-- START OF Extract provided --

Where is TM (Translation Memory) technology headed? Since the appearance of commercial implementations in the early 1990s, the technology itself has not advanced much. The translation tools built on top of TM technology have indeed evolved considerably in the last two decades, but the improvements have been mostly concentrated in the complementary features offered by integrated translation environments, rather than significant increases in the level of reuse of previous translations. We will explore the reasons behind this stagnation, whether TM technology can move forward and, if so, where it will lead us.
To do so, let us take a quick look at the history of TM and how it evolved into its current state.
2. A Brief History of TM
The basic ideas behind TM technology arose in the late 1960s and early 1970s, as part of work done on “translator workstations” (Hutchins, 1998). As opposed to the utopian goal of fully automated machine translation, the aim of these workstations was to provide translators with a number of different resources that would allow them to carry out their work more accurately and efficiently. In addition to the more obvious utility of term banks and glossaries, early researchers had already envisioned the use of translation archives as a reference tool. Translators would be able to quickly consult past translations to see how certain terms, phrases and even sentences had been translated in the past.

-- END OF Extract provided --
-- START OF Available data --

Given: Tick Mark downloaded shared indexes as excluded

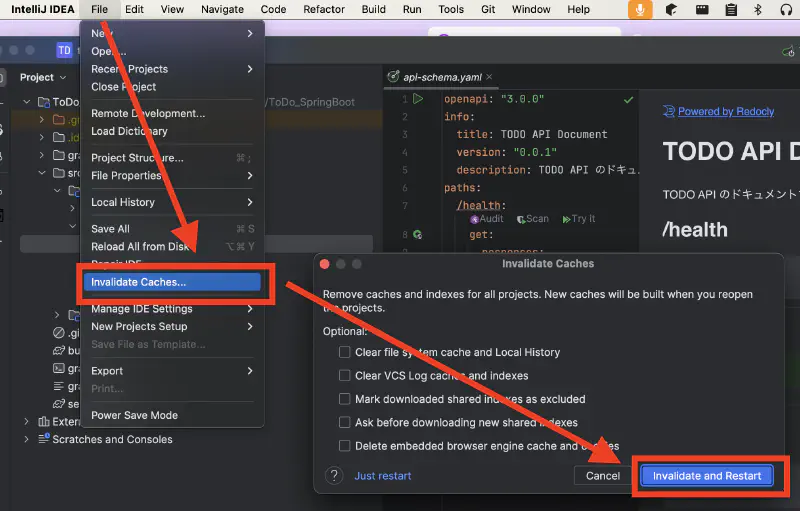Looking at the screenshot, I should click(x=345, y=399).
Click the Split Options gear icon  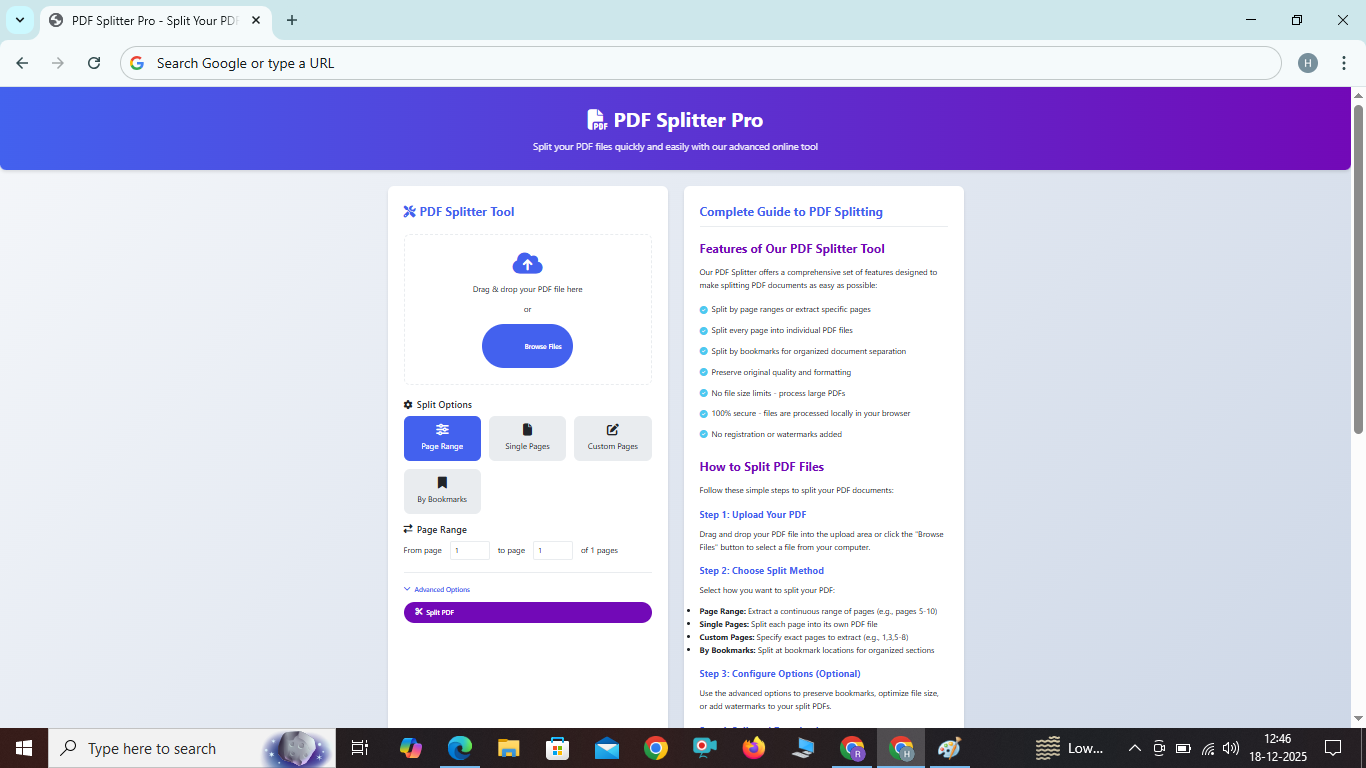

-- END OF Available data --

Requirements
(a) (i) According to the translation memory text, when did commercial implementations of the technology first appear?
(ii) Where have the improvements in translation tools built on this technology mostly been concentrated?
(iii) As part of what work did the basic ideas behind the technology arise?
(b) Can you reproduce the translation memory text word for word, beginning at the words "Where is TM" and stopping after "its current state."?
(c) Could you take the text on the history of translation memory further, going on from its last sentence?

Answers for the exercise
(a)
(i) In the early 1990s.
(ii) In the complementary features offered by integrated translation environments.
(iii) As part of work done on "translator workstations" in the late 1960s and early 1970s.

(b)
Where is TM (Translation Memory) technology headed? Since the appearance of commercial implementations in the early 1990s, the technology itself has not advanced much. The translation tools built on top of TM technology have indeed evolved considerably in the last two decades, but the improvements have been mostly concentrated in the complementary features offered by integrated translation environments, rather than significant increases in the level of reuse of previous translations. We will explore the reasons behind this stagnation, whether TM technology can move forward and, if so, where it will lead us.
To do so, let us take a quick look at the history of TM and how it evolved into its current state.

(c)
The growth in both the storage capability and processing power of personal computers in the 1980s eventually enabled the development of a number of commercial computer-aided translation tools inspired by the research done in the 1970s. Large databases of previous translations could be stored, indexed and searched efficiently, finally making the concept of TM available to ordinary translators.
As the use of TMs spread throughout the translation industry during the 1990s, technology vendors realized that TM technology could be marketed further up the chain of production, with the promise of a considerable reduction in translation costs (Gordon, 1996). While the initial focus of the research into translation aids had been primarily on extending the capabilities of the user, the emphasis soon shifted from increasing the efficiency of translators to reducing costs – first for LSPs (Language Service Providers) and eventually for translation buyers (LISA, 2004). This change is perhaps most clearly demonstrated by the emergence of de facto standard discount schemes based on the results of TM preprocessing: words that appear in segments which have a corresponding exact or fuzzy match in the TM are charged at lower rates.
This is not surprising, given that the commercial adoption of any new technology must be driven primarily by quantifiable measures of return on investment. However, the advent of the Internet, the resulting growth in the demand for translations, and the corresponding growth of the translation industry led, in turn, to an increase in the availability of TM vendors to such an extent that the technology became commoditized, and LSPs and translation buyers turned to workflow automation as the next area on which to focus their cost-cutting efforts.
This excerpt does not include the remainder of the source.